Live Review: The Knot

Rather than write a review on a product that was sent to me, then read it over, and then edit it significantly, I figured that I would just write it as I drink it. This way you'll see how much actually gets edited out on my other reviews.

This session is brought to you by the Irish whiskey, The Knot.

Open it up
Good God! It smells like someone just shoved the jar of butterscotch from my Grandma's house up my nose then topped it off with butterscotch topping from Farrell's. You know, Farrell's, where you are a little piggy, you have a little snout, you love to come to Farrell's because that's where you pig out.

It better NOT taste like this and still have those ads with the rusty, old guy telling you not to be a wimp.

Pop a swig
The butterscotch smell becomes pleasing and hits my tongue without being that strong, but then it hits me. OH MY GOD THE BURN! This stuff makes *me* want to make a commercial with lots of cussing in it.
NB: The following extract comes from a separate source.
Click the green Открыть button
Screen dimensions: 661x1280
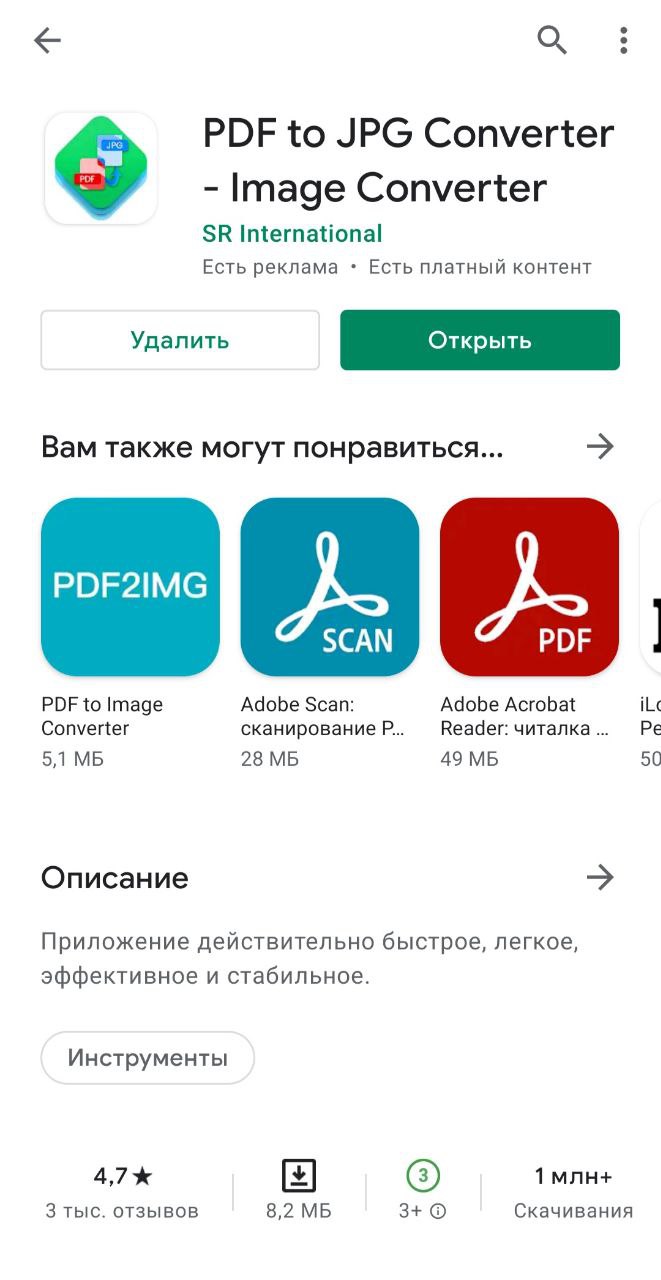tap(480, 340)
The second sip doesn't seem to be burning as much and the flavors are coming out a lot more. I need to add an ice cube.

Cooling it down helps even more and the flavors smooth out nicely. A little butterscotch, a little caramel, but this is a drink! This is what you drink when you want a drink, when you are sitting at the bar by your lonesome and want to get something to the back of your gullet and tell the world to fuck-off.

This stuff is strong too. Do NOT have two glasses of this. I can barely handle one. Two glasses might make you feel like you just shut the garage door and turned the car on.

Second and Third Glass
Im pretty sure i shouldn't be drinking this much of it. I think it was designed to sip nicely but it seems to b like those fucking sour Patch Kids at the movie. You're not going to stop even when your jaw practically clamps down from the sourness and you're using a damned Jaws of Life to unclench your teeth and get another Sour Patch Kid in. Yeah, same thing. The burn has become my friend, my closest ally, and also something that takes my mind off the fact that Im havving more of something that I know full well I will not be happy about. It's the new crack. instead of a meth lab, I'm going to make a Knot Lab. i'm sure that's legal. No noxious chemicals. This paragraph looks pretty long.

Fourth glass
I'm not touching this glass. I'm stting here, staring at it, typing very slowly. For some reason this stuff doesn't make me want to drunk dial, it makes me want to drunk text. If you're a friend and reading this and also getting a random sms from me then I apologize in advance. Okay maybe just a sip.

Kunkloozion
Yeah I know that's not how you spell it. I'm just being dramatic to illustrate the point. You don't drink The Knot because you're looking for a flavor profile, or want to see legs on your glass, or describe any of your drinks as "precocious." Holy crap, I spelled that right.

Drink The Knot! Be The Knot! (But only one glass for you at a time)

The Knot

2 Comments:

Lysa said...

Gosh, thanks for the swell review. I will be sure NOT to drunk-dial on the Butterscotch stuff. I'll spare the listener my slurs and wait till the good tequila comes around...

Anonymous said...

Wow you actually like the knot?? That stuff is sickening sweet gross. It's not Irish whisky in fact it's not a whisky at all. It's like an over proofed cordial to get girls drunk. The new Goldslagher. Definetly not a mans drink despite all the marketing gimmickry.